The recent results of the US Presidential election, which surprised pundits and pollsters alike, are a reminder that hidden variables can influence prognostications and projections, which is why having the actual data at your fingertips is so important.

Working at a company that helps librarians and publishers “see what they’re missing” by giving them purpose-built access to critical decision-making data brings this point home in a very salient manner. We often work with clients and potential clients who have a more impressionistic view of their market and trends around particular customers or providers, and use these watercolored perceptions to make decisions. As we’ve just seen, this imperfect view can lead to unexpected outcomes and set back sales efforts or budgeting processes in unanticipated ways. Having hard data — trends over time based on actual usage, denials, PPVs, and so forth — not only helps make people more efficient, but also can be far more convincing for the multiple stakeholders often involved in budgeting or purchasing decisions.

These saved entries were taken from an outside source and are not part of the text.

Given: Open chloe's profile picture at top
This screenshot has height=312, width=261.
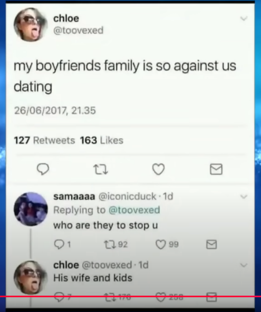Looking at the screenshot, I should tap(31, 25).
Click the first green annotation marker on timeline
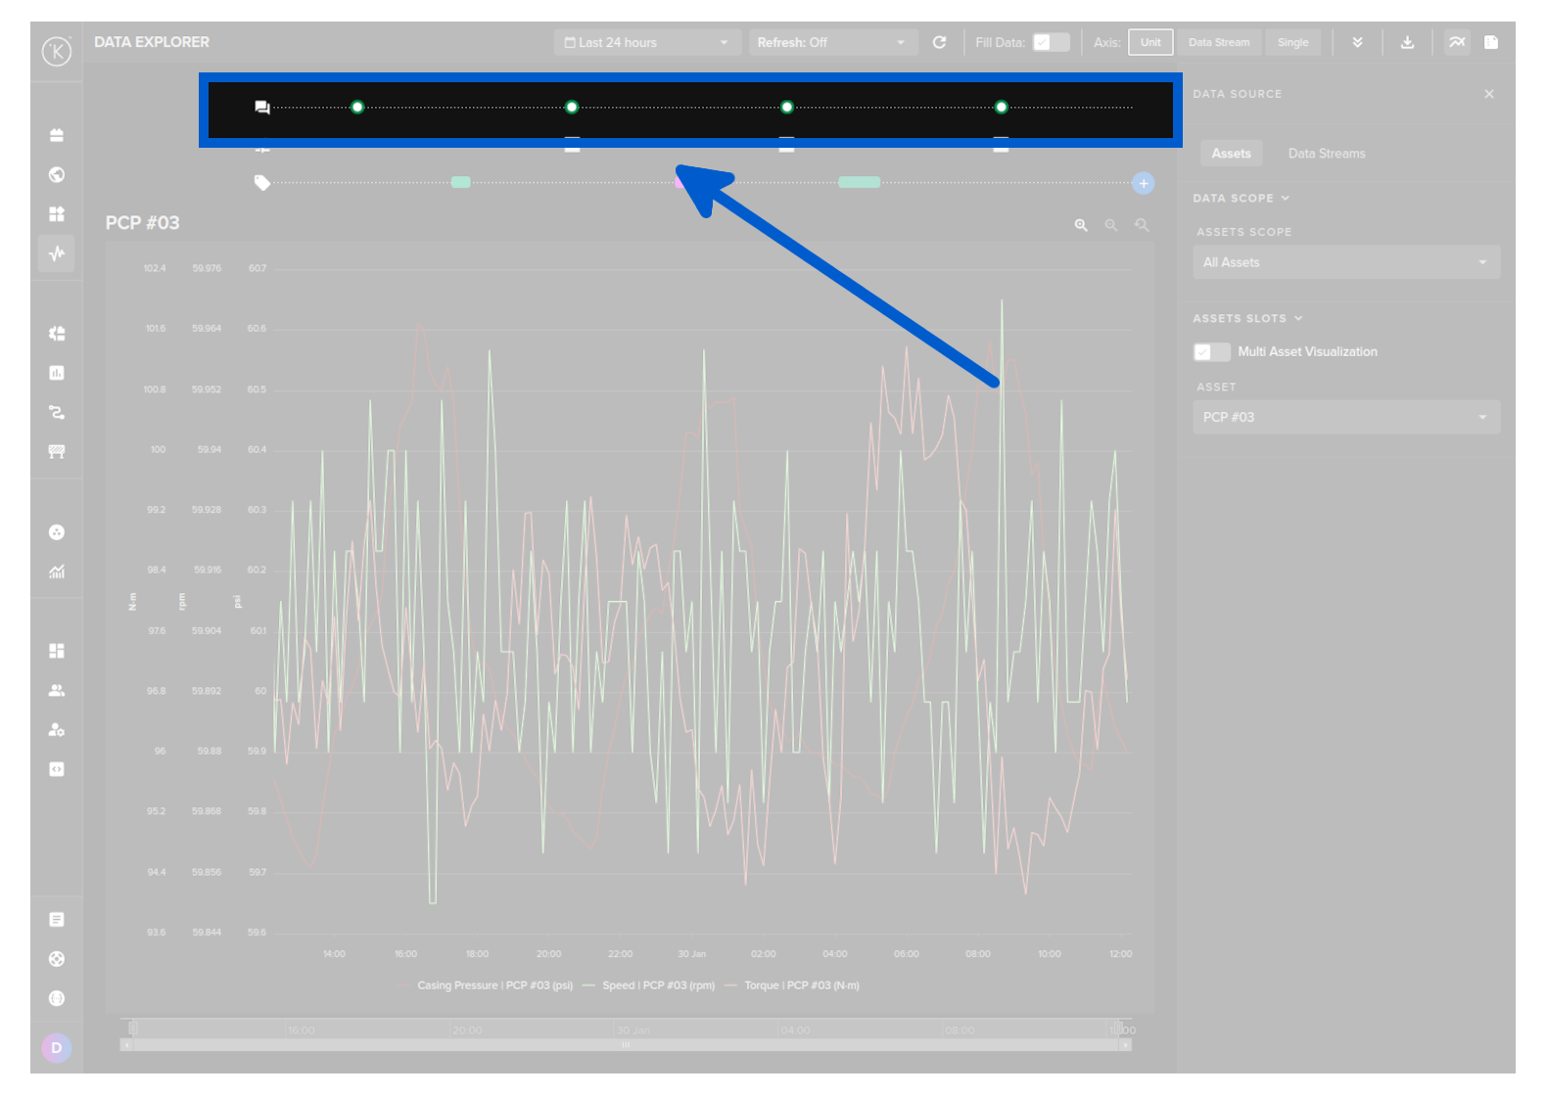The image size is (1547, 1096). pos(357,107)
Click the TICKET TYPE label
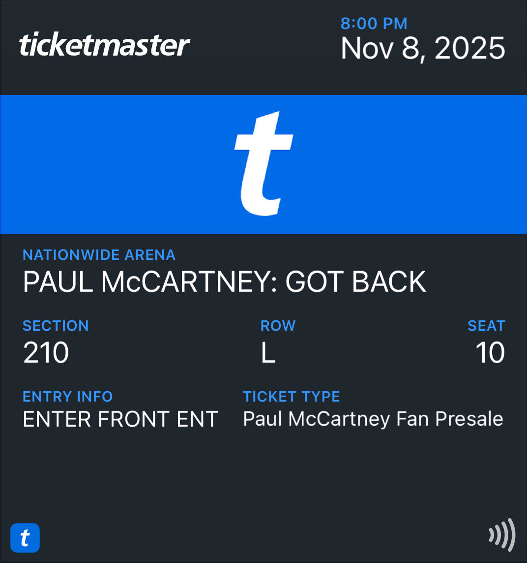 292,397
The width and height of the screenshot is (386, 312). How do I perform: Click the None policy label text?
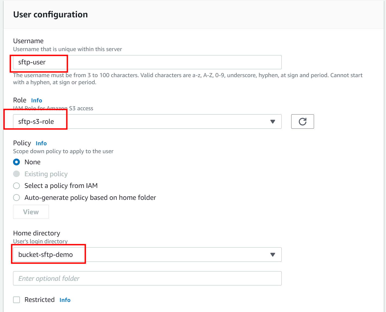[x=33, y=162]
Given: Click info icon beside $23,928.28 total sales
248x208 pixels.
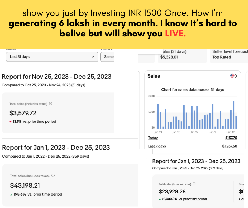Looking at the screenshot, I should click(194, 184).
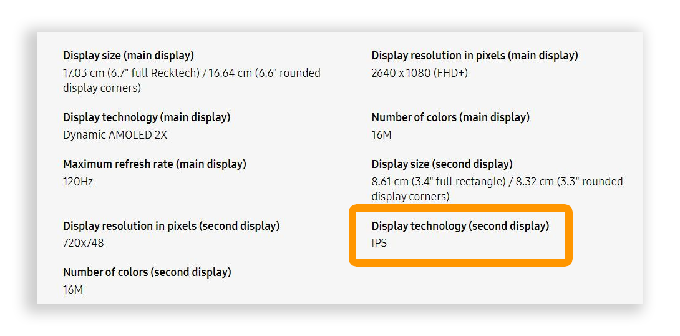Select the 16M value for main display

click(x=381, y=135)
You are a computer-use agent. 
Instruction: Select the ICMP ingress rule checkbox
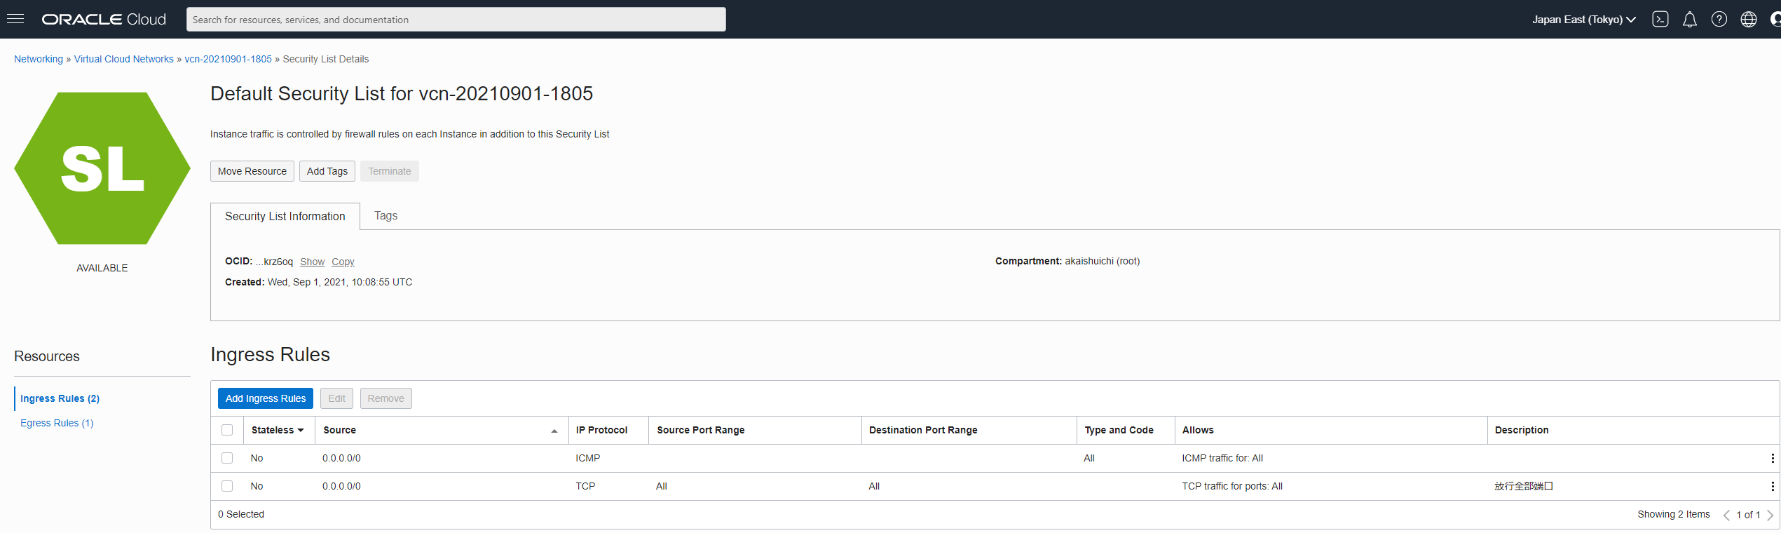pos(227,458)
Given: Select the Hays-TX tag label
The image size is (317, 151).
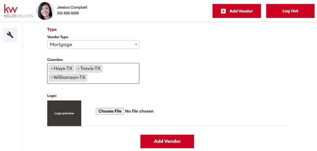Looking at the screenshot, I should point(63,69).
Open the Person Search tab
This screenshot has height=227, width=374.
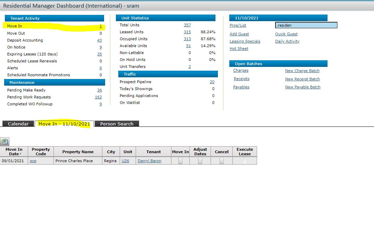(117, 124)
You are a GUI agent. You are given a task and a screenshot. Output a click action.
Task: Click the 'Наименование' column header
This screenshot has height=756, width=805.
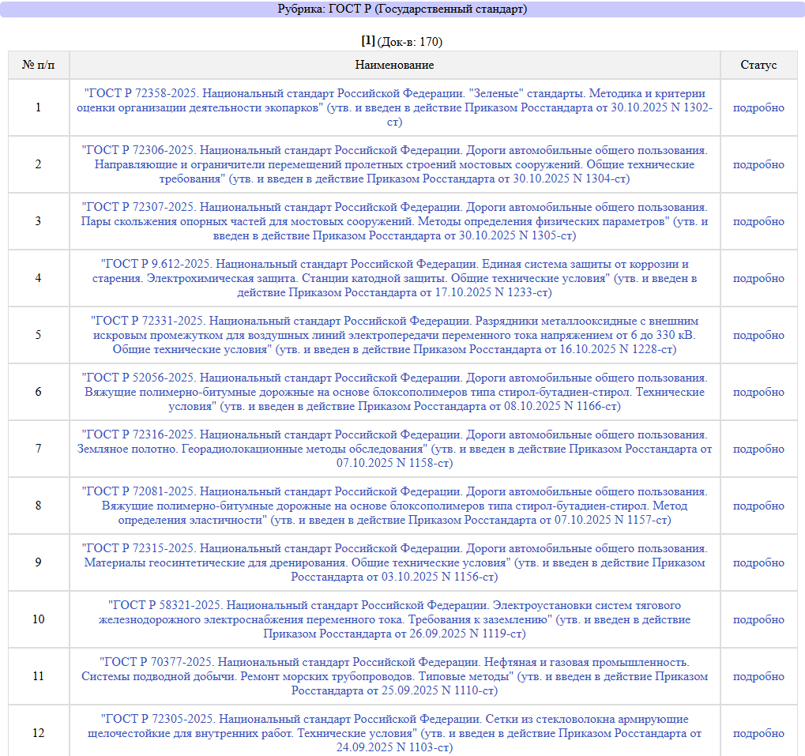coord(394,65)
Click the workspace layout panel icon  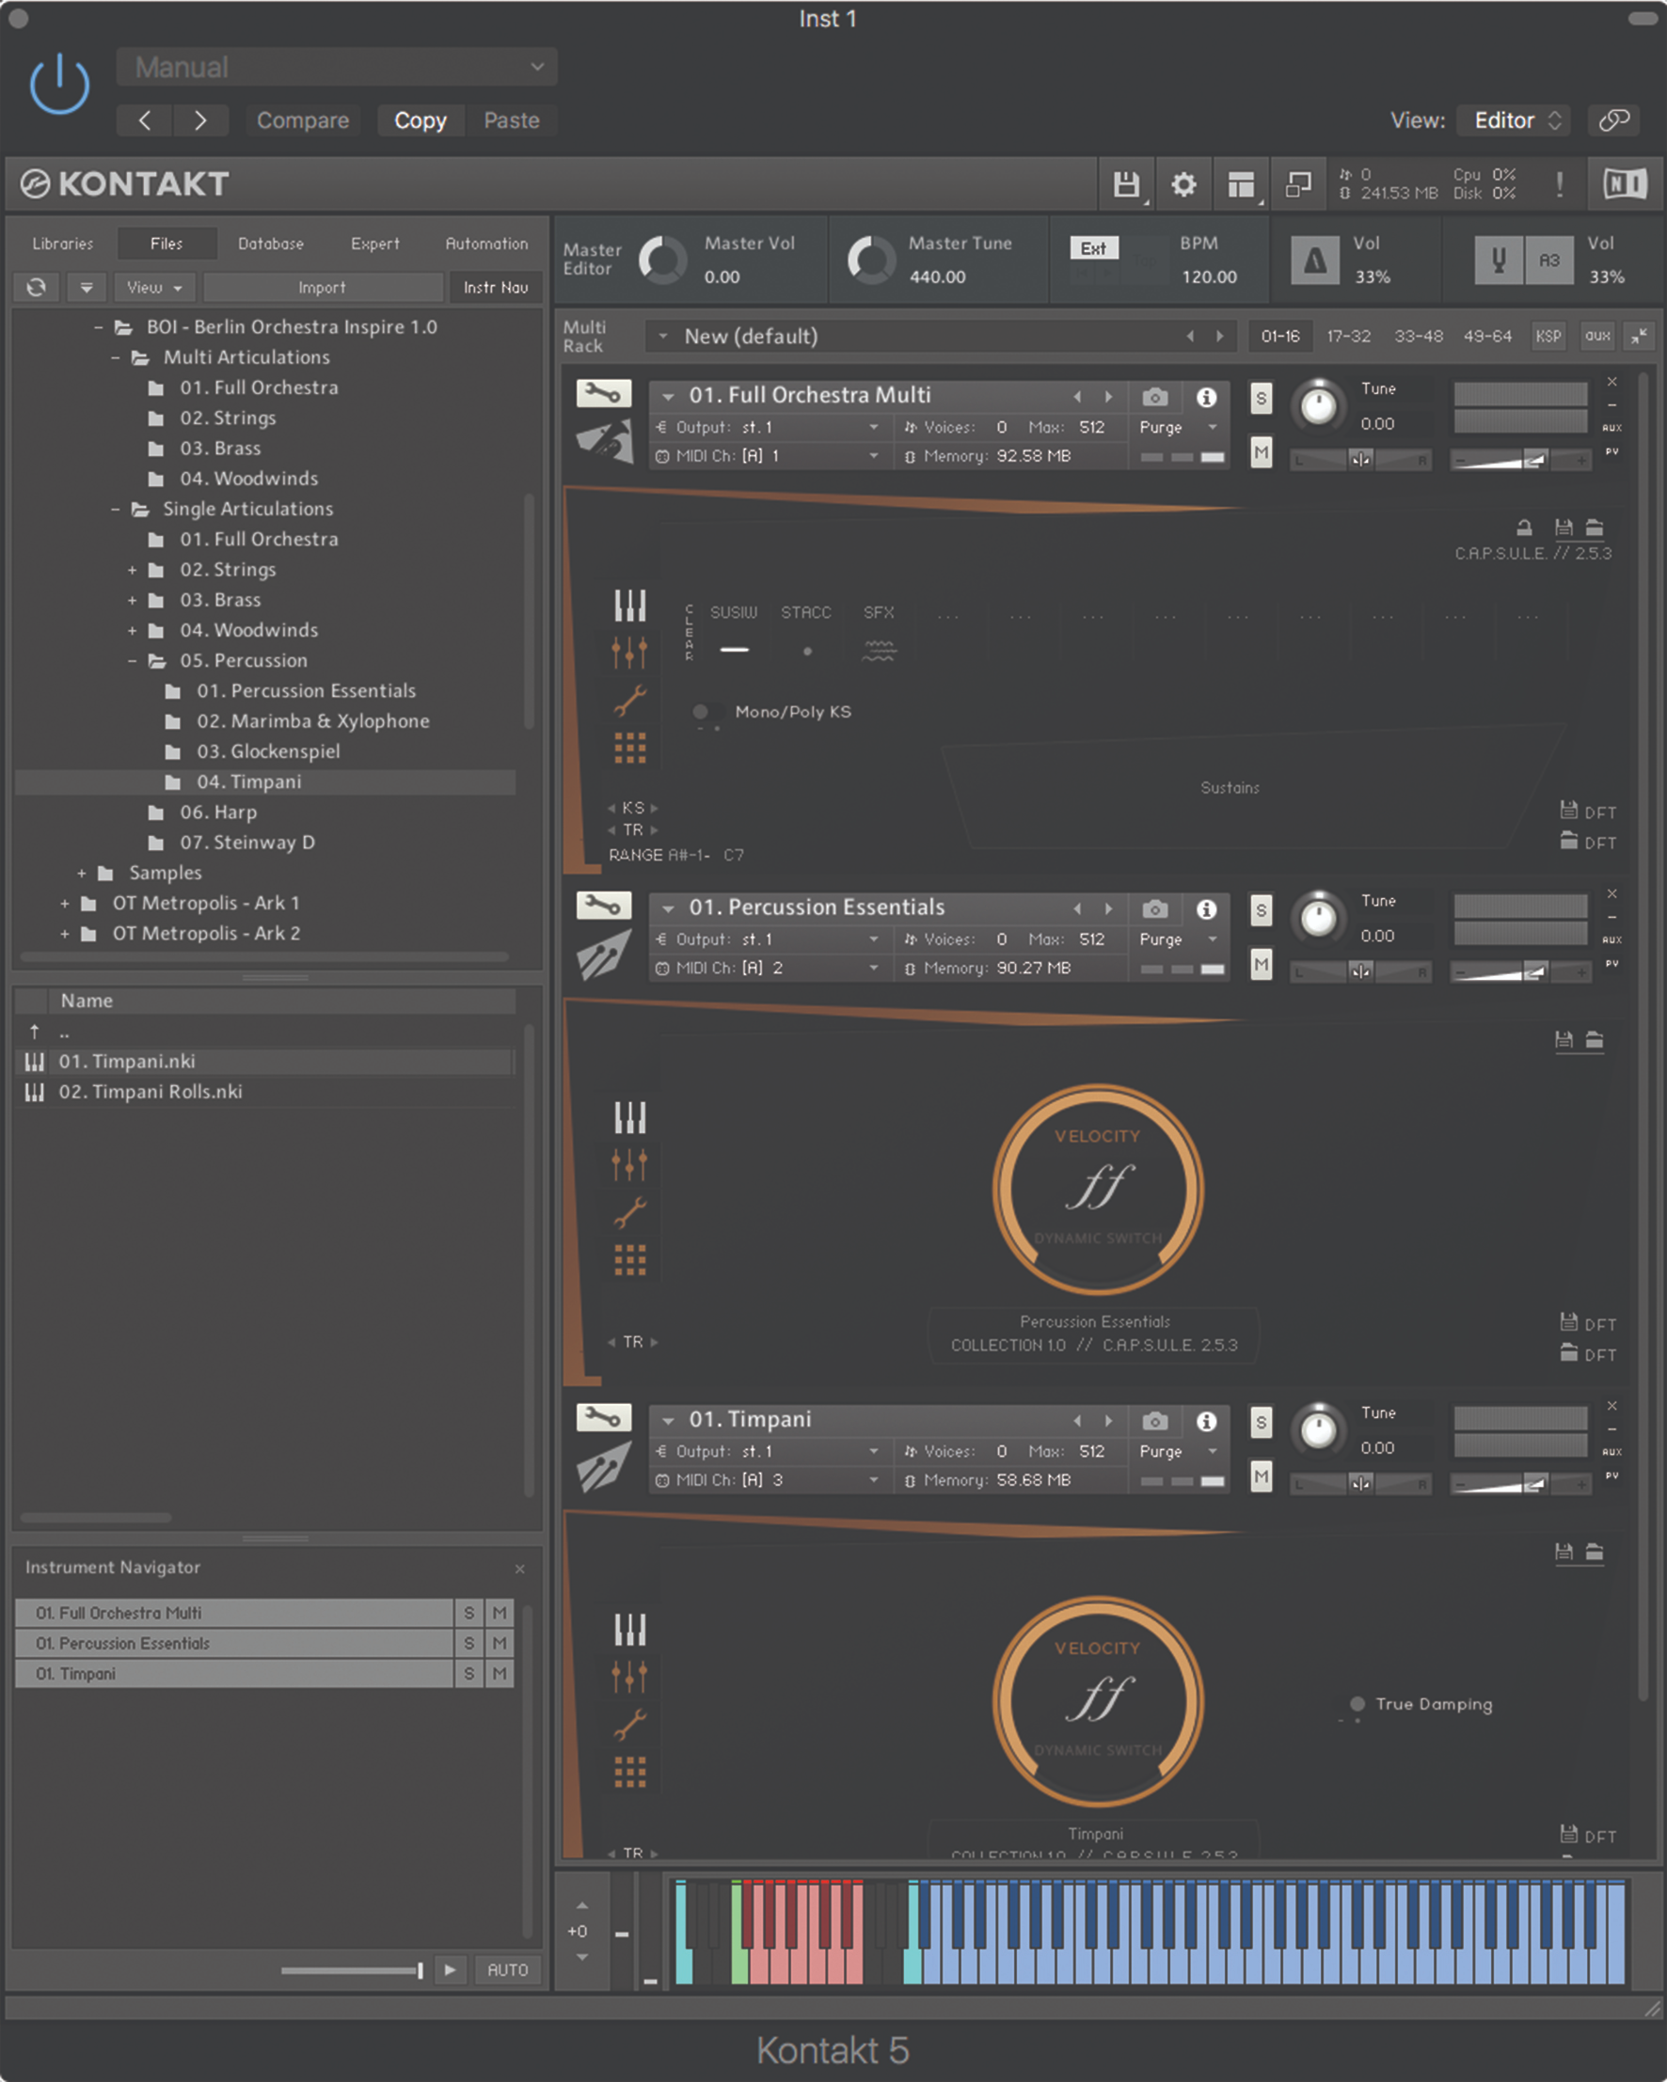coord(1240,183)
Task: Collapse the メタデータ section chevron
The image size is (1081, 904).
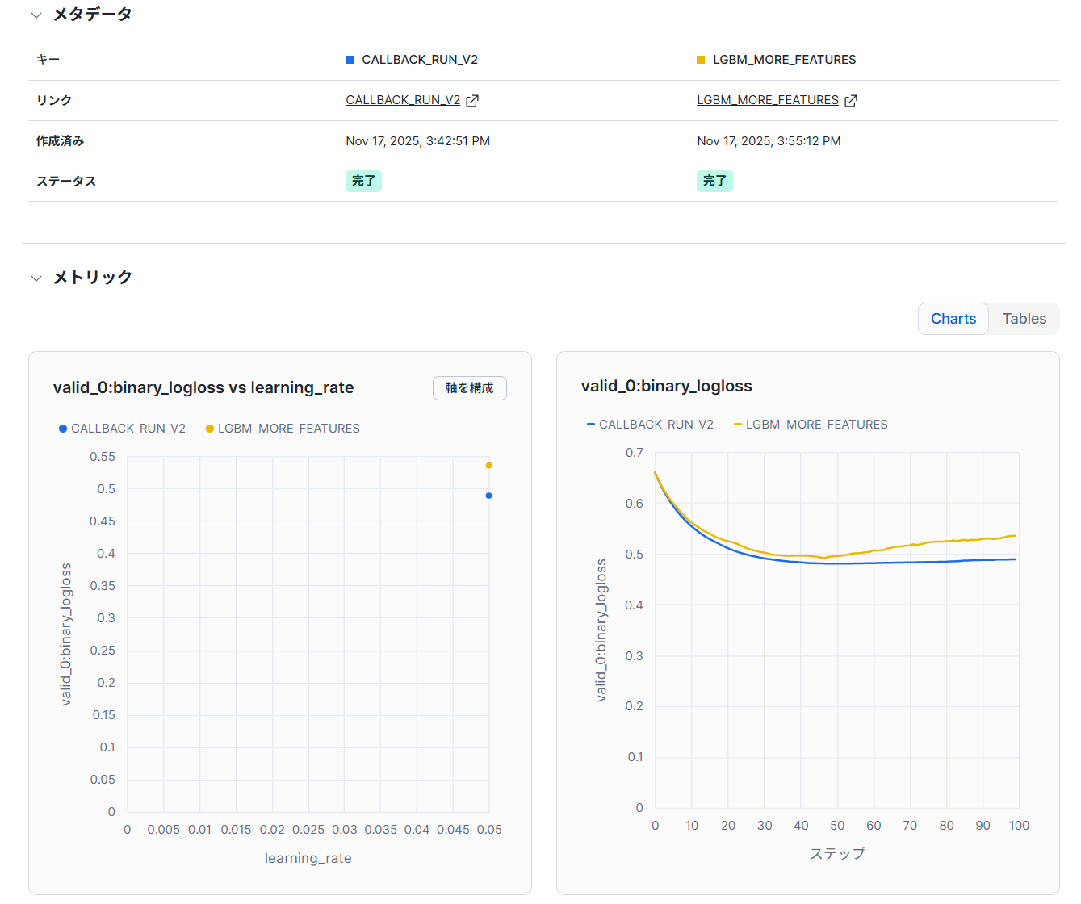Action: 36,15
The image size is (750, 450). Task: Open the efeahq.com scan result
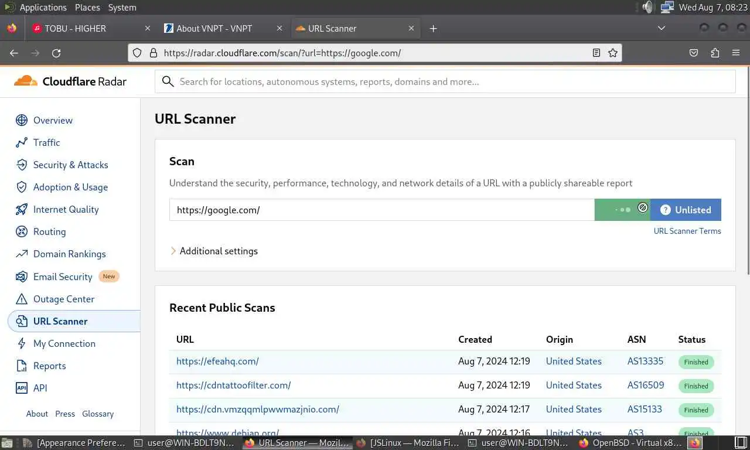coord(217,361)
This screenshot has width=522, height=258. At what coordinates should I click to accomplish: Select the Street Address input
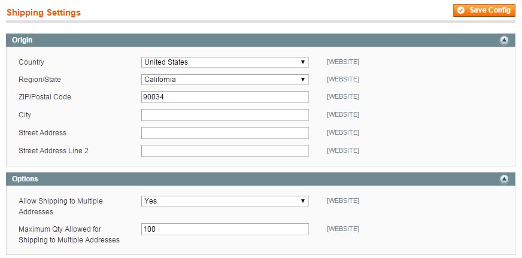click(225, 133)
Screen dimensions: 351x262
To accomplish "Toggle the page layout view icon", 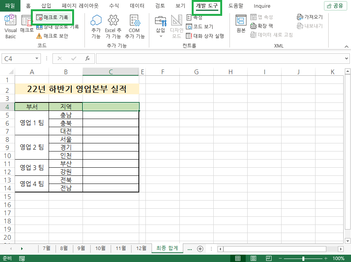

In our industry, we are fortunate to have standardized data in many areas, and a regular pulse of data issuing from our products. However, tools to see, drill into, and explore the data in ways that make sense and require little to no training remain rare — which is why we’re always so pleased when customers tell us how intuitive our Publisher Dashboard and Library Dashboard products are to use.

Our forthcoming SiteLeads™ product also uses actual data to identify and size potential sales leads for publishers. Again, rather than just exploring the market for similar organizations and approaching them with limited data, SiteLeads™ will put data at the center of the conversation.

Getting the actual facts has never been more important. General impressions and intuition have a role, but informing those with hard data only helps. We’re proud to have affordable, purpose-built products that can help you “see what you’re missing.” I’m sure there are plenty of politicians in the US right now who wish they had been able to do the same.